After graduating from the University of Washington in 1947, Buck served in the U.S. Navy for two years at Nebraska Avenue in Washington, D.C. where he began doing work and scientific advising for the agency that would later become the National Security Agency. He entered the reserves in 1950 and then began his career at Massachusetts Institute of Technology.

==Career==
Buck began as a research assistant while a graduate student at MIT in 1950. His first assignment was on the I/O systems of the Whirlwind computer. He was assigned to work with another graduate student, William N. Papian, who in the Fall of 1949 Jay Forrester had "selected.. to work testing individual cores by the dozen .. and to pick out cores exhibiting exceptionally good properties.". Subsequently they worked with various manufacturers developing the ferrite materials to be used in coincident-current magnetic core memory.

In late 1951, Dudley Buck proposed computer circuits that used neither vacuum tubes, nor the recently invented transistor. It is possible to make all computer logic circuits, including shift registers, counters, and accumulators using only magnetic cores, wire and diodes.
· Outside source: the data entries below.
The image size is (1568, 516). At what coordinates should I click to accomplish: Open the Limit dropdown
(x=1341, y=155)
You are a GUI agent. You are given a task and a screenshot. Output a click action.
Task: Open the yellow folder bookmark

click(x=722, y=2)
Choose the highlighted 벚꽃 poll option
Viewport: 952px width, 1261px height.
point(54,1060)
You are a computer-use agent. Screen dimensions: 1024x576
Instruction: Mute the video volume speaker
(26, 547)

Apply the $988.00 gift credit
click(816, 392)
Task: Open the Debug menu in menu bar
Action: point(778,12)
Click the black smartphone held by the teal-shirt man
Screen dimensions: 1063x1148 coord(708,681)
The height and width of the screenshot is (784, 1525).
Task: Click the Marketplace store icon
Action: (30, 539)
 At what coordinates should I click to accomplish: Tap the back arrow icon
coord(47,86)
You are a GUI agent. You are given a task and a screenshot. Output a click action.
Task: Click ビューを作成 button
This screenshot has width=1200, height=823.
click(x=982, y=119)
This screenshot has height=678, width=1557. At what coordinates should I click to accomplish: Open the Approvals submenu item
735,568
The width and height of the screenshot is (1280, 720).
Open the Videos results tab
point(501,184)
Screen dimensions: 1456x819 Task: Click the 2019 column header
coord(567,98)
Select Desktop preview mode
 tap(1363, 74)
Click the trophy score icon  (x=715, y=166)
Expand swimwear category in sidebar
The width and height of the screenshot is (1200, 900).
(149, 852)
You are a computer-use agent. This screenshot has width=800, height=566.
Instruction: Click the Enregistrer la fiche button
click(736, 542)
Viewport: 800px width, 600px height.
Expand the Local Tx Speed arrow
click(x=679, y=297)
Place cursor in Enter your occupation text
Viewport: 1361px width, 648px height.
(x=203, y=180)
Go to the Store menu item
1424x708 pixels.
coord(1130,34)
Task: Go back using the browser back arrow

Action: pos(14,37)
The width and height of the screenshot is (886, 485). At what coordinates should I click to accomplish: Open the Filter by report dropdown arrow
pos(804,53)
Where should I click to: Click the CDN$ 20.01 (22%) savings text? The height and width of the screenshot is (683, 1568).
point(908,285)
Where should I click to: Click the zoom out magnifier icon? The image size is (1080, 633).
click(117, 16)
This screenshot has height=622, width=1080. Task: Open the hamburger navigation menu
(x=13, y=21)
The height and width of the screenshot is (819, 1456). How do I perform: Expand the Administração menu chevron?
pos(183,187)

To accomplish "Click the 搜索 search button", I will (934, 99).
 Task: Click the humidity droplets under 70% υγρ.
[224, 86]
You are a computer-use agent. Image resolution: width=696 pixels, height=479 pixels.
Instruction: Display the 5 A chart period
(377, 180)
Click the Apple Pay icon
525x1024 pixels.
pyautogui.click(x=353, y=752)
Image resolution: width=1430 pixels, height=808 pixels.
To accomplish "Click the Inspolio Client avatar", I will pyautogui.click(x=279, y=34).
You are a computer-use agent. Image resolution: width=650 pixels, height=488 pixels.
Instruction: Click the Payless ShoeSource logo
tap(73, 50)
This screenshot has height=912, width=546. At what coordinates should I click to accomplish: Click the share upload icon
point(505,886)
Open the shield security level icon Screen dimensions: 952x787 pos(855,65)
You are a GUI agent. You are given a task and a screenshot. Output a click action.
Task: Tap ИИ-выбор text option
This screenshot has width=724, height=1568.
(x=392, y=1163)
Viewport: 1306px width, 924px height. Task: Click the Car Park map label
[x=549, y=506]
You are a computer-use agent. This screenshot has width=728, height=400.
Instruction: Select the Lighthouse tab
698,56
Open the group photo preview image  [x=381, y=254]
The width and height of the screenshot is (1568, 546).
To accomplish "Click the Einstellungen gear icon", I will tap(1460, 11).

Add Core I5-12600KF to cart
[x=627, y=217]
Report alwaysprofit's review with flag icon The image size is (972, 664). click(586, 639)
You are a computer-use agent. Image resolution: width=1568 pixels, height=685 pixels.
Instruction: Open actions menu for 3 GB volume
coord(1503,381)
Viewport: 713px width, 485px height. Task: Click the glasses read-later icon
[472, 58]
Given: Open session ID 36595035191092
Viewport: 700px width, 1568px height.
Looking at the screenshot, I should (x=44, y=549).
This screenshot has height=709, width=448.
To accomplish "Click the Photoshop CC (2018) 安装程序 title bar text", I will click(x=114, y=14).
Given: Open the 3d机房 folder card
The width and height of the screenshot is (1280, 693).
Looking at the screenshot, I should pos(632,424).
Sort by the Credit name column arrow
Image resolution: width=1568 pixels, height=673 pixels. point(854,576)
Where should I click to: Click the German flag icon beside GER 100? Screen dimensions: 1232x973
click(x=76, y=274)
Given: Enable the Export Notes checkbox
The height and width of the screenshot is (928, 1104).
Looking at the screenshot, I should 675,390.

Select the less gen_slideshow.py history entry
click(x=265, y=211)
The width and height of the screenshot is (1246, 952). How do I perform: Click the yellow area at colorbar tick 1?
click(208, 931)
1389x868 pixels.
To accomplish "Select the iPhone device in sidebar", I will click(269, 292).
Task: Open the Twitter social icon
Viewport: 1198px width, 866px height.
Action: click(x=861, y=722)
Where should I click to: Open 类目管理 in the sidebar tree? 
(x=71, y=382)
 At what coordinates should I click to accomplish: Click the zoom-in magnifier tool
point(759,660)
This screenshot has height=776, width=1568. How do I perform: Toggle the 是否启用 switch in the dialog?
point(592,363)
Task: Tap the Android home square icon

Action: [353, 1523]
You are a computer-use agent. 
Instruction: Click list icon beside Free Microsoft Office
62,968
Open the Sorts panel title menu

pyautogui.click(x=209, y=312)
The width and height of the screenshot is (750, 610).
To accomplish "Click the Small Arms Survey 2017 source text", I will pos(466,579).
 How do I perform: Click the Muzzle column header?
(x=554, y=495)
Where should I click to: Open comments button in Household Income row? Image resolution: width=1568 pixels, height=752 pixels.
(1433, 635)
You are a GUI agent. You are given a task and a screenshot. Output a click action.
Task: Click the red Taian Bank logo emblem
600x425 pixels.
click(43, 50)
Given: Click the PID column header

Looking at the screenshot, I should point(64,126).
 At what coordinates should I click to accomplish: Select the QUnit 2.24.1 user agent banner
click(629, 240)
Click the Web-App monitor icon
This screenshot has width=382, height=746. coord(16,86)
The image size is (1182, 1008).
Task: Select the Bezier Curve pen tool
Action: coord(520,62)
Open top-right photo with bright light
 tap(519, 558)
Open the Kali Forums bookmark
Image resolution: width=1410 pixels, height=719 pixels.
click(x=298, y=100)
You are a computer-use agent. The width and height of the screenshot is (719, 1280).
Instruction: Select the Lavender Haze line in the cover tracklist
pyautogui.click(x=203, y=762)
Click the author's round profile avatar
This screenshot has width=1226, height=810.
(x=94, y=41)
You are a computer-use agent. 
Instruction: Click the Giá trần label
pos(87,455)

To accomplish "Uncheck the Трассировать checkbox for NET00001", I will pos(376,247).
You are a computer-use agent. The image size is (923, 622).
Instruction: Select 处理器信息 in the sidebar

Magnetic logic was used in the KW-26 cryptographic communications system, and in the BOGART computer.

FeRAM was first built by Buck as part of his thesis work in 1952. In addition to its use as computer memory, ferroelectric materials can be used to build shift registers, logic, and amplifiers. Buck showed that a ferroelectric switch could be useful to perform memory addressing.

Buck completed his S.M degree in 1952. His thesis for the degree was Ferroelectrics for Digital Information Storage and Switching. The thesis was supervised by Arthur R. von Hippel. In this work he demonstrated the principles of storing data in ferroelectric materials; the earliest demonstration of Ferroelectric memory, or FeRAM. This work also demonstrated that ferroelectric materials could be used as voltage controlled switches to address memory, whereas close friend and fellow student Ken Olsen's saturable switch used ferrites and was a current operated switch.

The basic idea for the cryotron was entered into his MIT notebook on December 15, 1953. By 1955, Buck was building practical cryotron devices with niobium and tantalum. The cryotron was a great breakthrough in the size of electronic computer elements. In the next decade, cryotron research at other laboratories resulted in the invention of the Crowe Cell at IBM, the Josephson Junction, and the SQUID. Those inventions have today made possible the mapping of brain activity by magnetoencephalography. Despite the need for liquid helium, cryotrons were expected to make computers so small, that in 1956, Life Magazine displayed a full-page photograph of Dudley Buck with a cryotron in one hand and a vacuum tube in the other.

Dr. Buck earned a Doctor of Science from M.I.T. in 1958, and would go on to become a professor.

By 1957, Buck began to place more emphasis on miniaturization of cryotron systems. The speed that cryotron devices could attain is greater as size of the device is reduced. Dr. Buck, his students, and researcher Kenneth R. Shoulders made great progress manufacturing thin-film cryotron integrated circuits in the laboratory at MIT. Developments included the creation of oxide layers as insulation and for mechanical strength by electron beam reduction of chemicals. This work, co-authored with Kenneth Shoulders, was published as "An Approach to Microminiature Printed Systems". It was presented in December, 1958, at the Eastern Joint Computer Conference in Philadelphia. Per a request by chairman Dr. Louis Ridenour, Solomon Kullback appointed Buck to the National Security Agency Scientific Advisory Board Panel on Electronics and Data Processing that same month.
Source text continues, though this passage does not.